# What is being asked
Using the material below, return exactly the lines between the one holding "Click the parts list scrollbar down arrow" and the one holding "Given: Open brown", inclusive, and no others.

# Information
....
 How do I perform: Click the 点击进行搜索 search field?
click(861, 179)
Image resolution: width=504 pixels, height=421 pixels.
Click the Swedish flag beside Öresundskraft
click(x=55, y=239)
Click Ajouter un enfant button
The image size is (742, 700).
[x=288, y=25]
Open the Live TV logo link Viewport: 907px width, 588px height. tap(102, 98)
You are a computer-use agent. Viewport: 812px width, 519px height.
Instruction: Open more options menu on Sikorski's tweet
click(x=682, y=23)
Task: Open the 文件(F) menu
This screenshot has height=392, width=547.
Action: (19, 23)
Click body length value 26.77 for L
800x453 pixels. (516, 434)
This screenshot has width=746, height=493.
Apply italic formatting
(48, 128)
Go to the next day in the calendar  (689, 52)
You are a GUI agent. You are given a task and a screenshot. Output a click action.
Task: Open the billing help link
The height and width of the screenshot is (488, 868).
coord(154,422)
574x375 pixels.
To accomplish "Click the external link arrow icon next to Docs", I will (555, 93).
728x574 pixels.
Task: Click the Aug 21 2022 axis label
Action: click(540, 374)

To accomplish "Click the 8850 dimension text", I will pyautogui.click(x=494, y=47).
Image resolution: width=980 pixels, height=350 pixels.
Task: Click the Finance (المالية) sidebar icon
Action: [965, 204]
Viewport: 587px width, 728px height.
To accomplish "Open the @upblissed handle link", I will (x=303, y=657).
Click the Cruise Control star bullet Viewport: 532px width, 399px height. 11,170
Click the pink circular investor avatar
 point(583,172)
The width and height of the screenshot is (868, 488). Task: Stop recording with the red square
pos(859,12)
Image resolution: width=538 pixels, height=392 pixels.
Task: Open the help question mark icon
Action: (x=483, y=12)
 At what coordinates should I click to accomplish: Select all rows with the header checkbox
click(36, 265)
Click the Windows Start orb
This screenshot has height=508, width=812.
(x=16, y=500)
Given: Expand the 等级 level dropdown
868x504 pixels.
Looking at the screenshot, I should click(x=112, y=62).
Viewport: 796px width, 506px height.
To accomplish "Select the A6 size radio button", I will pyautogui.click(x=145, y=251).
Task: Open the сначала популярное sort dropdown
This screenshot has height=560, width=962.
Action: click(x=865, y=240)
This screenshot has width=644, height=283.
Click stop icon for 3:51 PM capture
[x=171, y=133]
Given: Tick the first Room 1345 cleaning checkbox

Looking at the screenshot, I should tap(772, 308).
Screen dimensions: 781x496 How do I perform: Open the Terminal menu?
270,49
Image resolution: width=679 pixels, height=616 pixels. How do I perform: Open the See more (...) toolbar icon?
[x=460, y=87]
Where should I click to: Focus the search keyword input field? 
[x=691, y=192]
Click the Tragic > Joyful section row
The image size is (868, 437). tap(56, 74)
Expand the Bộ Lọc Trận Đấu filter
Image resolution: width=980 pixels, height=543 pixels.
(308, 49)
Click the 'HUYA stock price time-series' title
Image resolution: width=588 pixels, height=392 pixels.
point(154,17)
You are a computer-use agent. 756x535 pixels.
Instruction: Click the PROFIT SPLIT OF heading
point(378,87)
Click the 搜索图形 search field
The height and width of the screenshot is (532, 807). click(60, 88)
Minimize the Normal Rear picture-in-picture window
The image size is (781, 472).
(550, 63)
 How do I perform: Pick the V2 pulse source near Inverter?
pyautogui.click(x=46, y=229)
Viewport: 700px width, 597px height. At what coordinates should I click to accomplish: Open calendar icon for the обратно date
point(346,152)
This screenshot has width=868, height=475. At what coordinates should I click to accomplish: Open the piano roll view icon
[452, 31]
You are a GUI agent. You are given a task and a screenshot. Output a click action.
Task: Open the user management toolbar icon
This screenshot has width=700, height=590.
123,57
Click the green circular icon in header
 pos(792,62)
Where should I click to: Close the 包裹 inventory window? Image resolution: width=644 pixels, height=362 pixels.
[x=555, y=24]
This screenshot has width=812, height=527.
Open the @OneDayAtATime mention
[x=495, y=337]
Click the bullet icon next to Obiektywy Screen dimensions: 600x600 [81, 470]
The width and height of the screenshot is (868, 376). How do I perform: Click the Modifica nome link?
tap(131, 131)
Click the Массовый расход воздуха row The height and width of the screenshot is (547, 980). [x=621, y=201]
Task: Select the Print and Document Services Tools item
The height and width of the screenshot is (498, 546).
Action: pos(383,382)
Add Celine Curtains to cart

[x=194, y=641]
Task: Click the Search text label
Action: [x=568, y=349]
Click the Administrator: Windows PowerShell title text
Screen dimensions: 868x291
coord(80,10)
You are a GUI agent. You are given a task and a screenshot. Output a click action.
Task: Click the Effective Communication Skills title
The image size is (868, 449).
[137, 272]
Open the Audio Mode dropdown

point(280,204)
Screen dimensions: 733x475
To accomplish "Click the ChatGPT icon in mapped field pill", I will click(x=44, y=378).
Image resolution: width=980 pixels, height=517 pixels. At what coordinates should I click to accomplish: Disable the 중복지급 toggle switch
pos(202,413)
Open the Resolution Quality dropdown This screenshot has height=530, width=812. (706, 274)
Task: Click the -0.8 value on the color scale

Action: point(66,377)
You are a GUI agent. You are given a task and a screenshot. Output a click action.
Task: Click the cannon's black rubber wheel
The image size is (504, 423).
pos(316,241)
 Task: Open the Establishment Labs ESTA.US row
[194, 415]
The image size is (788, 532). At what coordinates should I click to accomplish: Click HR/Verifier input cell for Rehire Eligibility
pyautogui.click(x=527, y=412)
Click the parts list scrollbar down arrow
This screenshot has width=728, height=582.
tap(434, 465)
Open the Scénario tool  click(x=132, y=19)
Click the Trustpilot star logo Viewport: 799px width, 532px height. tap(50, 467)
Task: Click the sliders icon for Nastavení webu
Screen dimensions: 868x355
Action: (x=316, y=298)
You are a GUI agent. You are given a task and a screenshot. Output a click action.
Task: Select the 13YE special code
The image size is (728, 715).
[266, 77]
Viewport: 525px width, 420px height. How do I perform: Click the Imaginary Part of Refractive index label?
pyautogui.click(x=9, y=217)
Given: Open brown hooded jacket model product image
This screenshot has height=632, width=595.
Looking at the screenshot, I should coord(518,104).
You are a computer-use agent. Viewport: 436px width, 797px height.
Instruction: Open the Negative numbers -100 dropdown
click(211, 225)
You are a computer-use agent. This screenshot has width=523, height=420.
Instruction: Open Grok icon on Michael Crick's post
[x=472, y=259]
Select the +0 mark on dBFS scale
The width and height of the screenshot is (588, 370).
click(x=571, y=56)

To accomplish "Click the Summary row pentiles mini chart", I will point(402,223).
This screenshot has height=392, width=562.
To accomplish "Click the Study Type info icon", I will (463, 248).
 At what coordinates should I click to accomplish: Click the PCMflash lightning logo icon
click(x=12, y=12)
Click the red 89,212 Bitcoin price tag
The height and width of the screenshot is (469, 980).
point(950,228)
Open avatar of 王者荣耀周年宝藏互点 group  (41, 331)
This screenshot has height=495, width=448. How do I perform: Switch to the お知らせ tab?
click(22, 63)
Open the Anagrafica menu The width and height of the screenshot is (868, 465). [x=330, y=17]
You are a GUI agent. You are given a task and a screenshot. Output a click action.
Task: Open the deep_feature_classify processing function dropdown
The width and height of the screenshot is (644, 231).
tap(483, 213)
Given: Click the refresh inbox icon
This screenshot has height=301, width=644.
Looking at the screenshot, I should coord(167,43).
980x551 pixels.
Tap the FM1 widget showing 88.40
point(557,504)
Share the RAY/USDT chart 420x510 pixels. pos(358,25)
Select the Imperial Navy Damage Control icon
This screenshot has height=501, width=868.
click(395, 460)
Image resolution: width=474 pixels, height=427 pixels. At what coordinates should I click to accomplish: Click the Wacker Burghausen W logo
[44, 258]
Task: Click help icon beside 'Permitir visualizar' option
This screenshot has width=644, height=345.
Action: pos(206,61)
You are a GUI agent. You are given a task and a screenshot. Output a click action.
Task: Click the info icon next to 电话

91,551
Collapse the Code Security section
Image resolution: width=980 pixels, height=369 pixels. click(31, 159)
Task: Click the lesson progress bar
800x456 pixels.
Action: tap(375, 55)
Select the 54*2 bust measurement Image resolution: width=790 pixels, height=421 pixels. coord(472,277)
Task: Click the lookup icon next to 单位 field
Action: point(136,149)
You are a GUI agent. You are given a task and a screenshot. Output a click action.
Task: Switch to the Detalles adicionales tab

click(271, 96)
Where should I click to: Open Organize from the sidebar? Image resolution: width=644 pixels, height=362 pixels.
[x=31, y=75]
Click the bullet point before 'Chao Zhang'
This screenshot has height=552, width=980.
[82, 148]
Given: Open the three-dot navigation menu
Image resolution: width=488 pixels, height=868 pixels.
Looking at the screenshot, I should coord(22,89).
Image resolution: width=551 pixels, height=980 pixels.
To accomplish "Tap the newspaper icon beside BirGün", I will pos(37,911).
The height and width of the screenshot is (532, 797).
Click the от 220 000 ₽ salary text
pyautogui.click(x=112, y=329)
....
# Completed exercise
Click the parts list scrollbar down arrow
This screenshot has width=728, height=582.
tap(434, 465)
Open the Scénario tool  click(x=132, y=19)
Click the Trustpilot star logo Viewport: 799px width, 532px height. tap(50, 467)
Task: Click the sliders icon for Nastavení webu
Screen dimensions: 868x355
Action: (x=316, y=298)
You are a GUI agent. You are given a task and a screenshot. Output a click action.
Task: Select the 13YE special code
The image size is (728, 715).
[266, 77]
Viewport: 525px width, 420px height. How do I perform: Click the Imaginary Part of Refractive index label?
pyautogui.click(x=9, y=217)
Given: Open brown hooded jacket model product image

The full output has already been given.